Do any of you use regular shade cloth from lawn and garden centers for air drying? I've looked into Shade-Dri a little and I believe it's kind of expensive. I've had zero luck air drying oak. I'm in South Georgia so the heat is rough. I was thinking of getting some regular shade cloth and covering the ends and see if that prevents the checking and splits.

Glenn1

Are you using Anchorseal to protect the ends?
Vacutherm IDry, Nyle 53 Kiln, New Holland Skid Steer, Kaufman Gooseneck Trailer, Whitney 32A Planer

clintnelms

Quote from: Glenn1 on September 27, 2016, 08:17:36 PM
Are you using Anchorseal to protect the ends?

Yeah I forgot to mention that. I use anchor seal on the logs soon as I fell the tree. I don't go back and reapply though after I mill though. Should I be?

MIsawyer

Using shade cloth from a home and garden center would certainly be better than not using anything.  You should apply another coat of anchor seal to the board ends after sawing if possible to help from checking. 

clintnelms

I've seen a few threads of people using burlap with good results. I'm interested in seeing what everyone uses. I have my lumber stored under my lean to shed. But I guess I got too much air flow.

MIsawyer

I have also successfully used burlap. 

clintnelms

I just got my quote back and that stuff is expensive. If I was milling for anything but myself I could probably justify the cost, but not for just my hobby use. I'm not sure if I'd need this size I got a quote for either. My thoughts were for a stack 6 foot tall with boards at max length 16'. I don't know if I just need enough to just cover the ends or what. Here's the quote.

For 1 panel of SD04 measuring 5' x 30', the price comes to $88.60 + shipping.

For 1 panel of the same size in SD07, it comes to $93.81 + shipping.

DansSawmill

put your stickers within a inch of the ends of the board and it will help the lower boards keep from splitting.
Dan's Sawmill
Custom Sawing since 94
CNC woodworking too
now with a 98' lt40 super

GeneWengert-WoodDoc

With a thick enough coating of Anchorseal, and maybe two coats, one on logs and one after sawing, and good stacking, you will not need the Shade Dri on the ends.  It helps on the top and on one face for species like oak and hickory.  The weather in south GA will not hurt pine, poplar, maple, ash, and so on.
Gene - Author of articles in Sawmill & Woodlot and books: Drying Hardwood Lumber; VA Tech Solar Kiln; Sawing Edging & Trimming Hardwood Lumber.
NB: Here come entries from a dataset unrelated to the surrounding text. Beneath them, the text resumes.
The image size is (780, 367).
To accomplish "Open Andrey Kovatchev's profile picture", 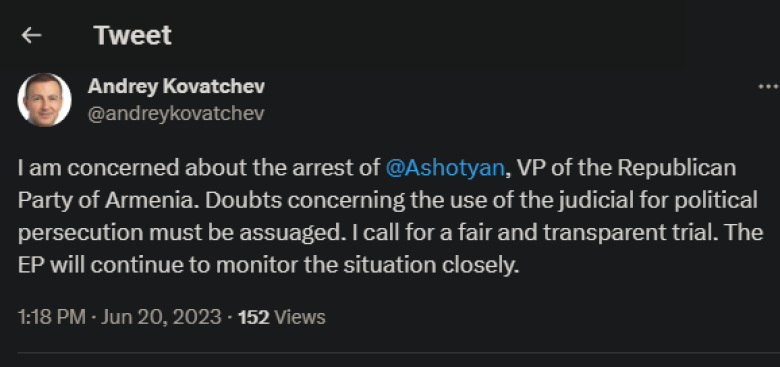I will pos(44,100).
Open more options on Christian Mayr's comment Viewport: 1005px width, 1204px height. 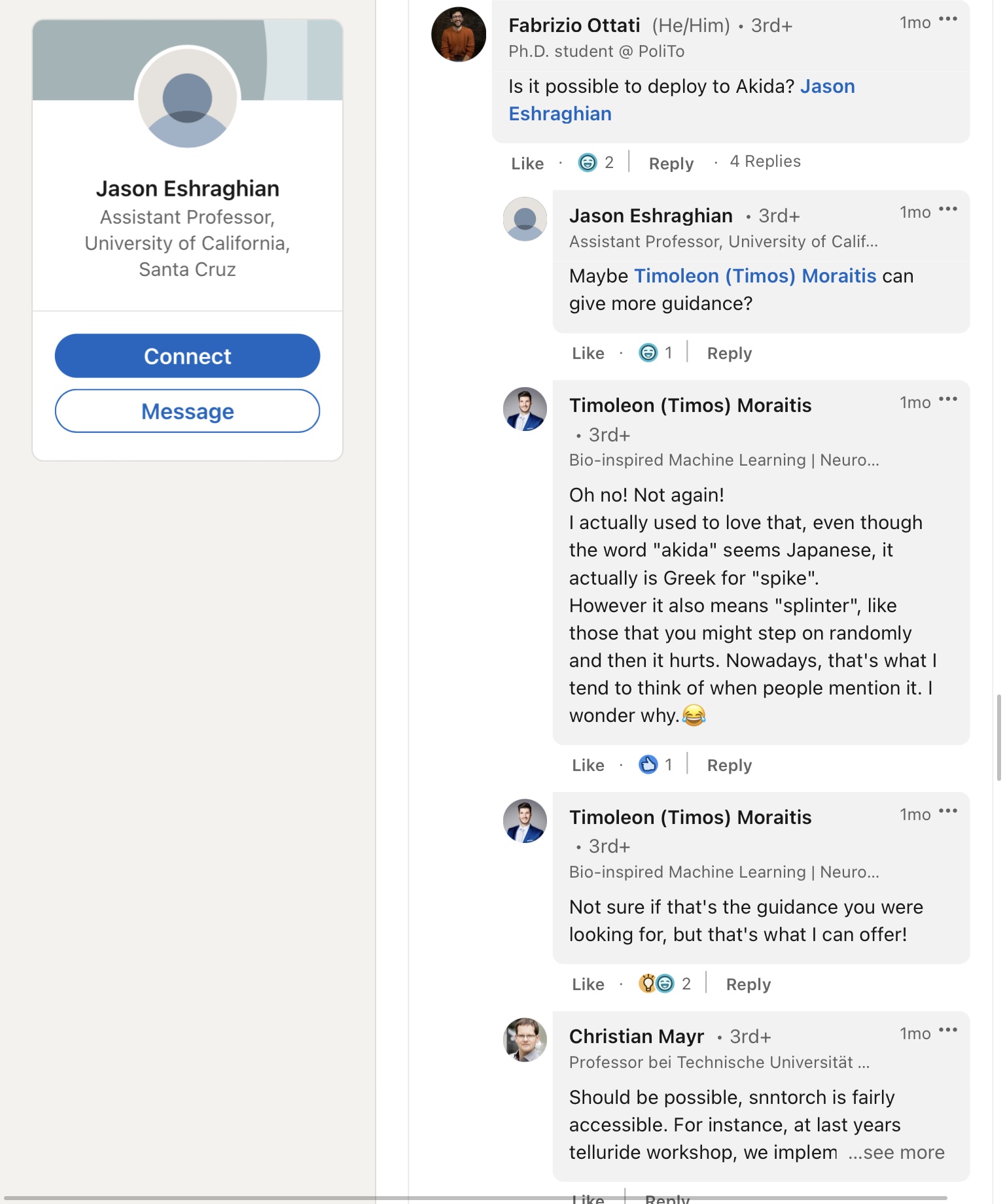point(947,1030)
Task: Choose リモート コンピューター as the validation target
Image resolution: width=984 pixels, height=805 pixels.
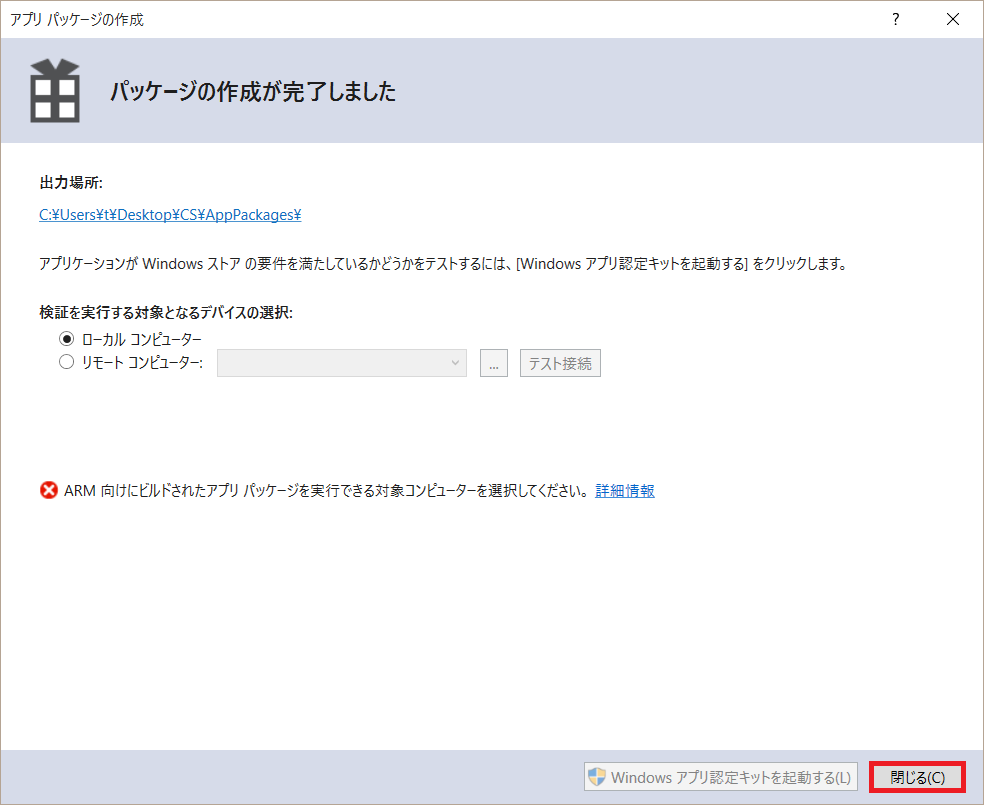Action: click(x=66, y=361)
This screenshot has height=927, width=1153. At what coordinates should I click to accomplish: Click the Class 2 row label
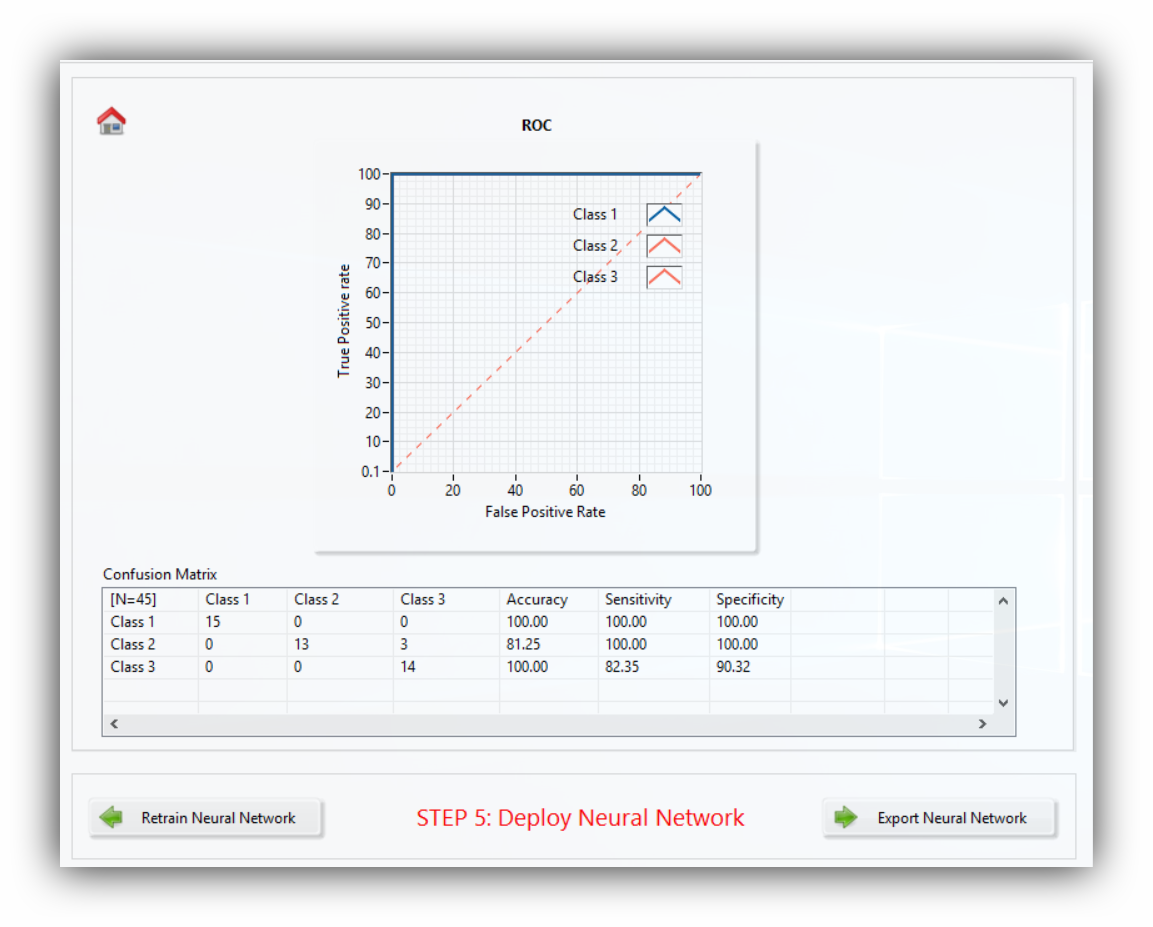pos(133,644)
And more

YellowHammer

I do several things to limit end checks in oak.  Certainly, Anchorsealing as soon as the log hits the ground is best, or as soon as it's bucked.  Then, put the stickers very close to the ends, as they will arrest most end splits.  Even though I'm under an awning, I will stack my oak packs one layer back from any sun exposure, and to limit wind. 
YellowHammerisms:

Take steps to save steps.

If it won't roll, its not a log; it's still a tree.  Sawmills cut logs, not trees.

Kiln drying wood: When the cookies are burned, they're burned, and you can't fix them.

Sawing is fun for the first couple million boards.

Be smarter than the sawdust

5quarter

   I don't use shade dri products, but I do have several black tarps used to cover the 40yd dumpsters when in transit. they are a thick, perforated fabric that cuts the airflow through a stack by more than 50% and keeps the sun off. Ideal for initial air drying when working with oak. I got mine for free from a container company that had a few damaged ones at their shop.
What is this leisure time of which you speak?